Do you recommend I take him in for a professional trim and watch the first time? I’d probably go for a more doodle/like cut than a schnauzer trim since he’s got some waves. 

Here’s a link to his photo thread http://www.dogforums.com/dog-pictures-forum/245874-charlies-puppy-thread.html

He's obsessed with baths and is always hopping in the tub. I can't have him in the bathroom when I turn on the shower because he'll jump right in. Officially, he only gets 1 or 2 planned showers a month and I rub olive oil into his fur after to help restore moisture. He's also pretty good with being brushed and having his nails trimmed, although trimming his feet seems to tickle. I do always groom when he's nice and tired though


----------



## Tankstar (Dec 30, 2006)

I would call a groomer asap. puppies should start at the groomers for puppy intros as soon as they can. Id call and ask for a puppy intro which will be everything (nath blow dry brush nails ears and light triming of paws and face plus sanitary areas. 

As a groomer. the last thing I want or need is a owner to stay. they 9 times out of 10 just make it worse for the dog, groomer and others in the shopl as all the dog will want to do is go to you. and look at you.


----------



## NicoleIsStoked (Aug 31, 2012)

no offence Pinksand, but your pup doesn't really look like a 'schnoodle'. was he a rescue? he looks more like a portugese water dog/soft coated wheaten/something else.

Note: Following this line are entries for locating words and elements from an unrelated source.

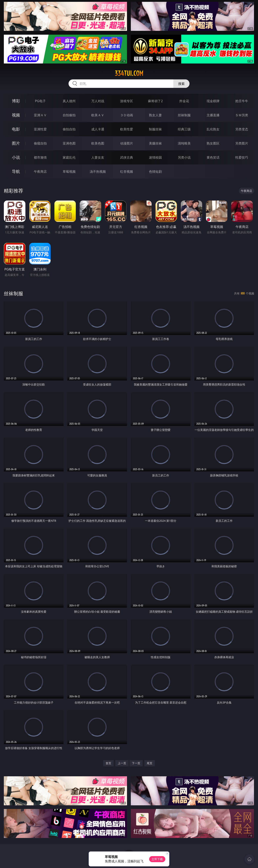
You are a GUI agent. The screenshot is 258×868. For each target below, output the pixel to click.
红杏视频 (127, 172)
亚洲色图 (69, 143)
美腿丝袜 (155, 143)
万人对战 (98, 101)
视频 (16, 115)
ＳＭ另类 (241, 115)
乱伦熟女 (213, 129)
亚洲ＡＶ (40, 115)
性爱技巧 (241, 157)
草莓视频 (69, 172)
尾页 (150, 763)
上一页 (122, 763)
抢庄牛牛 (241, 101)
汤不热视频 (98, 172)
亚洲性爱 (40, 129)
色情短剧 (155, 172)
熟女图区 (213, 143)
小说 (16, 157)
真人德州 (69, 101)
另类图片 (241, 143)
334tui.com (129, 73)
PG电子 (40, 101)
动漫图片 (127, 143)
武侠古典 (127, 157)
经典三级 (184, 129)
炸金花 (184, 101)
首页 (108, 763)
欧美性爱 (127, 129)
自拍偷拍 (69, 115)
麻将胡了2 (155, 101)
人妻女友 (98, 157)
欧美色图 (98, 143)
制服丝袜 (155, 129)
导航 (16, 172)
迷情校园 (155, 157)
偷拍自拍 (69, 129)
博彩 (16, 101)
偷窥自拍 (40, 143)
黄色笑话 (213, 157)
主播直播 (213, 115)
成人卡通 (98, 129)
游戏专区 (127, 101)
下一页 (136, 763)
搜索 (181, 84)
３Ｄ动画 (127, 115)
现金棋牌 (213, 101)
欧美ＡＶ (98, 115)
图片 (16, 143)
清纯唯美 (184, 143)
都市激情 (40, 157)
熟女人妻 (155, 115)
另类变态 (241, 129)
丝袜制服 (184, 115)
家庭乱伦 (69, 157)
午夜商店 (40, 172)
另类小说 (184, 157)
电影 (16, 129)
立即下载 (157, 859)
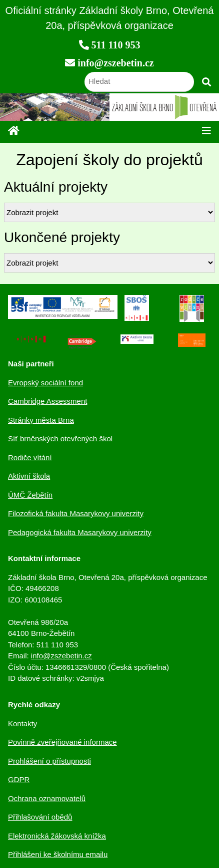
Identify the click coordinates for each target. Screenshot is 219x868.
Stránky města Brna (41, 420)
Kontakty (22, 723)
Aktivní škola (29, 476)
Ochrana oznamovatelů (46, 798)
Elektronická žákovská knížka (57, 836)
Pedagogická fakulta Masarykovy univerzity (80, 532)
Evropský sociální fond (46, 382)
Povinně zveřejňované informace (62, 742)
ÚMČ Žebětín (30, 495)
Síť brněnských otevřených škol (60, 438)
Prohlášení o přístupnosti (50, 761)
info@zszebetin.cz (62, 655)
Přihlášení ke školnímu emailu (58, 854)
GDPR (18, 779)
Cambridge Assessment (48, 401)
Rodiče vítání (30, 457)
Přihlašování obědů (40, 817)
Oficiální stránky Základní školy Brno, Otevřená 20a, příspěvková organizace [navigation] (110, 18)
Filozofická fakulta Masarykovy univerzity (76, 513)
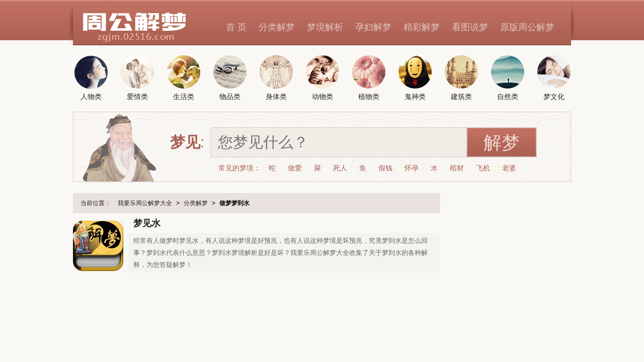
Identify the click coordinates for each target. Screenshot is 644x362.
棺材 (457, 168)
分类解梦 (277, 27)
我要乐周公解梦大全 (145, 203)
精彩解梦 (422, 27)
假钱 (385, 168)
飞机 (483, 168)
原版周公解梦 (527, 27)
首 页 (236, 27)
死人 (340, 168)
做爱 (295, 168)
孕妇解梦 (373, 27)
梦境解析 (325, 27)
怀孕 (412, 168)
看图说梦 (470, 27)
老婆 (509, 168)
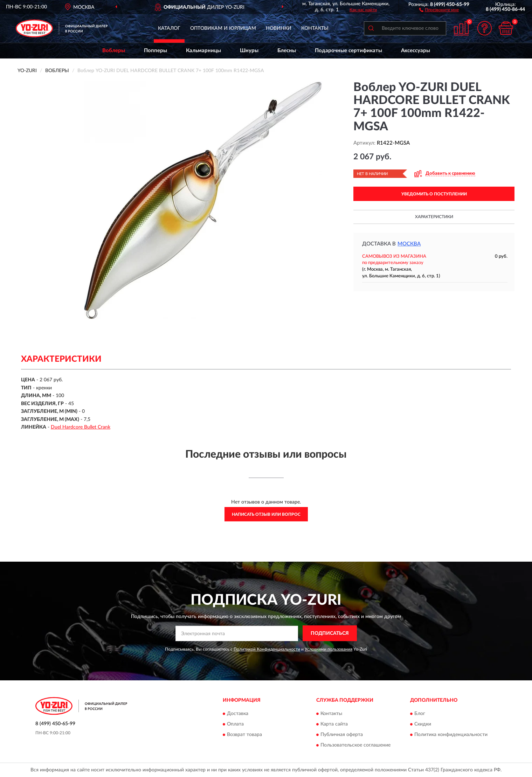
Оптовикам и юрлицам (223, 28)
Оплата (235, 724)
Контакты (315, 28)
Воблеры (113, 50)
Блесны (286, 50)
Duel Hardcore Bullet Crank (81, 427)
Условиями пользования (329, 649)
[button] (439, 9)
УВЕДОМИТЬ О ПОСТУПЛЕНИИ (434, 194)
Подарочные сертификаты (348, 50)
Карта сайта (334, 724)
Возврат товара (244, 735)
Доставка (237, 714)
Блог (420, 714)
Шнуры (249, 50)
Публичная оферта (341, 735)
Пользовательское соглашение (355, 745)
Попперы (156, 50)
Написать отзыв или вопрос (266, 514)
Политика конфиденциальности (451, 735)
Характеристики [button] (434, 217)
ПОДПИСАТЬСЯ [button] (330, 633)
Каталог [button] (169, 28)
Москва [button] (409, 244)
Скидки (423, 724)
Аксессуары (415, 50)
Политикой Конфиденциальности (267, 649)
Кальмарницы (203, 50)
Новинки (278, 28)
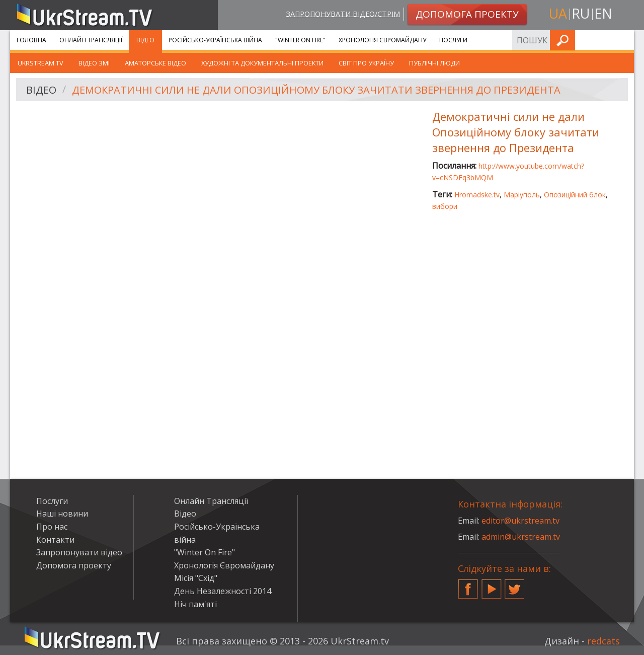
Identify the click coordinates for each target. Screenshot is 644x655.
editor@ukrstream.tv (520, 521)
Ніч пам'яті (195, 604)
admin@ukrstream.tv (521, 537)
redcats (603, 641)
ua (558, 13)
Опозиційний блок (575, 194)
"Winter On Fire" (300, 40)
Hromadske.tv (477, 194)
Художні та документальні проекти (262, 63)
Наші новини (62, 514)
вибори (445, 206)
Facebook (468, 585)
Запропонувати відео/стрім (343, 13)
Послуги (453, 40)
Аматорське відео (155, 63)
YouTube (492, 585)
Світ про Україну (366, 63)
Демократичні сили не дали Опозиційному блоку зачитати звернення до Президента (316, 90)
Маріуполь (522, 194)
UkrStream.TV (40, 63)
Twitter (515, 585)
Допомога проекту (73, 565)
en (603, 13)
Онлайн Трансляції (91, 40)
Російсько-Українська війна (215, 40)
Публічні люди (434, 63)
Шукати (623, 40)
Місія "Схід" (196, 578)
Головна (31, 40)
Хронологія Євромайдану (382, 40)
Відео (145, 40)
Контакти (55, 540)
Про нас (52, 527)
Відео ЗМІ (94, 63)
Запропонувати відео (79, 552)
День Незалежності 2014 (222, 591)
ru (581, 13)
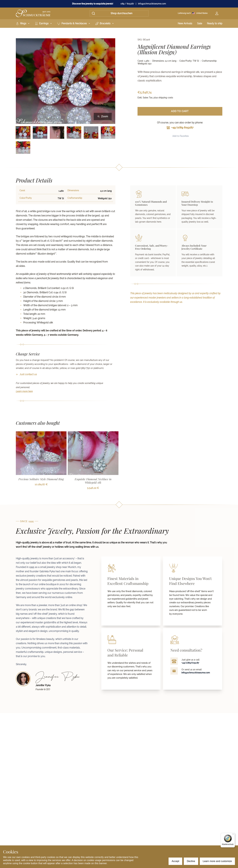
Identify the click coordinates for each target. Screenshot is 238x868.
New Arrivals (185, 23)
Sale (200, 23)
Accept (175, 861)
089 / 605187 (127, 4)
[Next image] (112, 81)
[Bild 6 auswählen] (108, 132)
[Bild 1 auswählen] (23, 132)
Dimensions (73, 190)
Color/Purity (26, 198)
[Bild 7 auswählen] (23, 147)
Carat (22, 190)
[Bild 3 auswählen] (57, 132)
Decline (191, 861)
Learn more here (24, 391)
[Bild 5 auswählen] (91, 132)
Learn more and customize (217, 861)
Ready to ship (214, 23)
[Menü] (233, 835)
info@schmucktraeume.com (152, 4)
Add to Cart (180, 111)
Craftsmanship (75, 198)
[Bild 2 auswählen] (40, 132)
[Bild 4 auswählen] (74, 132)
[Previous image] (19, 81)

and Tankstar, while i understand where you are coming from, i would not use a groomer that did not allow me the option to stay if i wanted. having worked for a short time at a grooming salon, and having many friends that are groomers, i can fully sympathize with the difficulty of working on a dog that A) hadn't been groomed before and B) is being unknowingly antagonized by its owner. I don't think the owner should necessarily be able to stand over the dog while you work, but i think they should be allowed to hang around if they are more comfortable doing so. and i think it really should be a case my case thing, which i guess is why you did say 9 out of 10. my dog, for example, is better if anything when i'm there than if i'm not, though i know thats not usually the case.


----------



## pinksand (Dec 11, 2013)

He is a rescue and I don't take any offense. Whatever he is I love him to pieces! The only reason I would want to stay while he is groomed is to learn how to groom him myself down the road. I found a mobile groomer with fantastic reviews so I think I'll give her a try.


----------